The problem is to get some idea of how long it takes to get pregnant and, if I understand correctly, what Richie has done is to base his model on some point estimate of the _monthly fecundity rates _(MFR). As is reasonable, he has taken them to vary by women’s age.
Then, he used a negative binomial model for the probability of getting pregnant after trying for a given number of months. As far as I can see, he produces an estimation of the probability of pregnancy after $0,1,\ldots,60$ months for different age groups. These estimations are based on the negative binomial model, for which, as he realises, when a positive probability $p$ is assumed, eventually (if a long enough “follow up” is considered) will tend to 1. Here’s his result.
I like the graph and the underlying R code, but I think that there are several limitations to this model (NB I think he’s done this in the “spirit” of blogging, ie something like a toy example to show how a real-life problem can be discussed in statistical or mathematical terms. Thus I’m not criticising him $-$ just thinking about it with my Bayesian statistician hat on).
First, from what I can gather (Disclaimer: because I should go packing instead of being on the blog, I have not read all the comments to his original post, so some of these points may have already been picked up), the curves above consider a fixed MFR for each “cohort”. In other words, all the points in red are computed using a negative binomial model where the parameter $r$ (the months before a pregnancy occurs) varies from 0 to 60 months, but the parameter $p$ (representing the underlying MFR) doesn’t. This is not correct, I think, because albeit perhaps minimally, the MFR should vary with every year of age.
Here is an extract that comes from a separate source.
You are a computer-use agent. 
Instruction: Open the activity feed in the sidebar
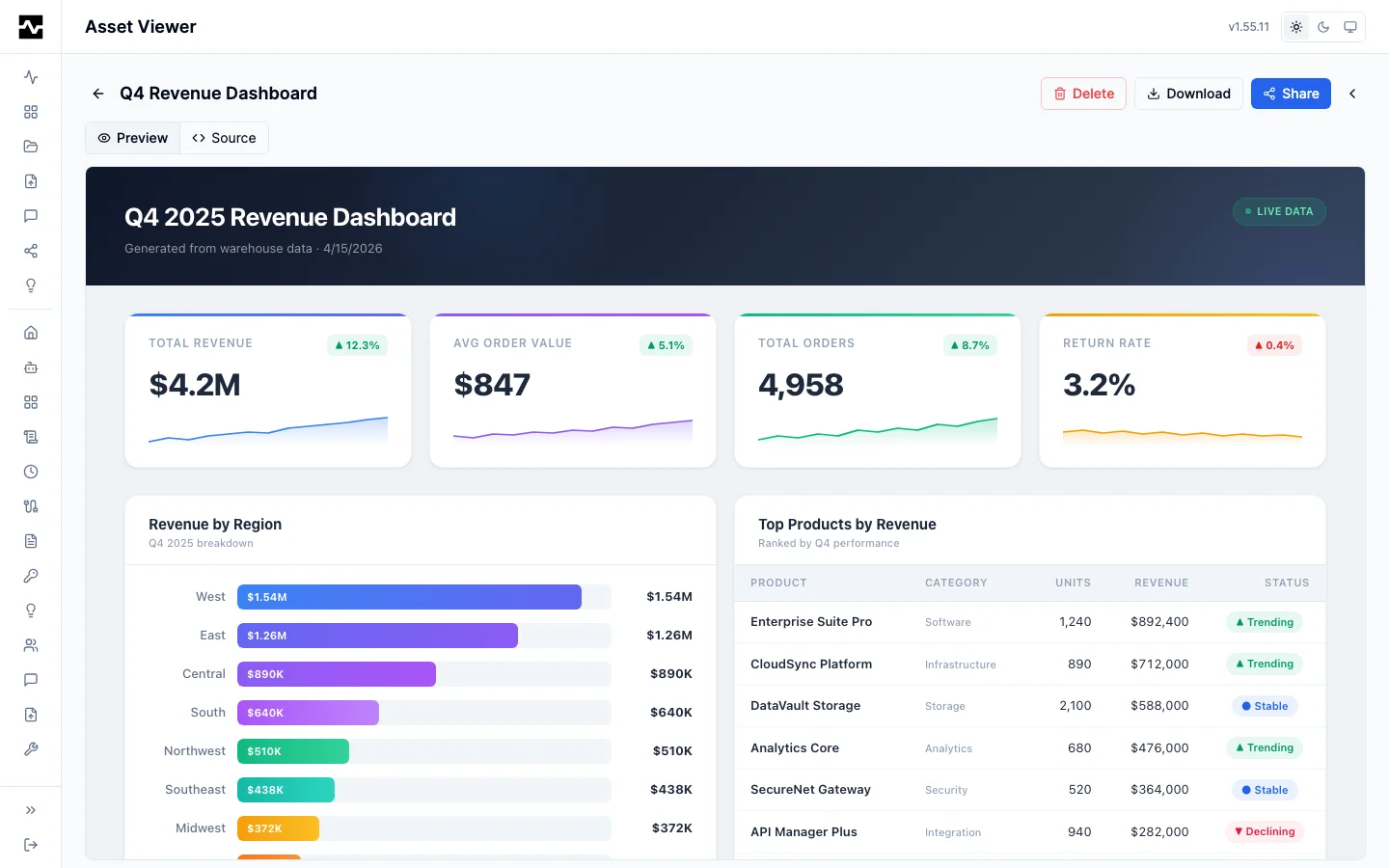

Thus, a women aged 26 probably has a (slightly) lower rate than one of 25. This may or may not be negligible.
Moreover, as pointed out in Richie’s blog by some other people and Richie himself, two need to play this game, so only considering the female MFR is just one side of the story and does not account for interaction and possible problems on either sides.
From my point of view, the strongest limitation of the model is that point estimates are considered, with no account of uncertainty whatsoever. As we saw in the telomere paper, there is a very large variability in the success rates, even within age groups. Thus, for a woman aged 25 the rate may vary between .05 and .4 (I’m making these numbers up, but I think the range could be reasonable). This will obviously have implications in the overall estimation of the success probability.
Off the top of my head, informative mixture-priors could be applied to account for underlying sub-populations within the overall population of couples (for example the case of a woman with one blocked fallopian tube, or similar cases).
Nice post, though $-$ the kind of things we really like!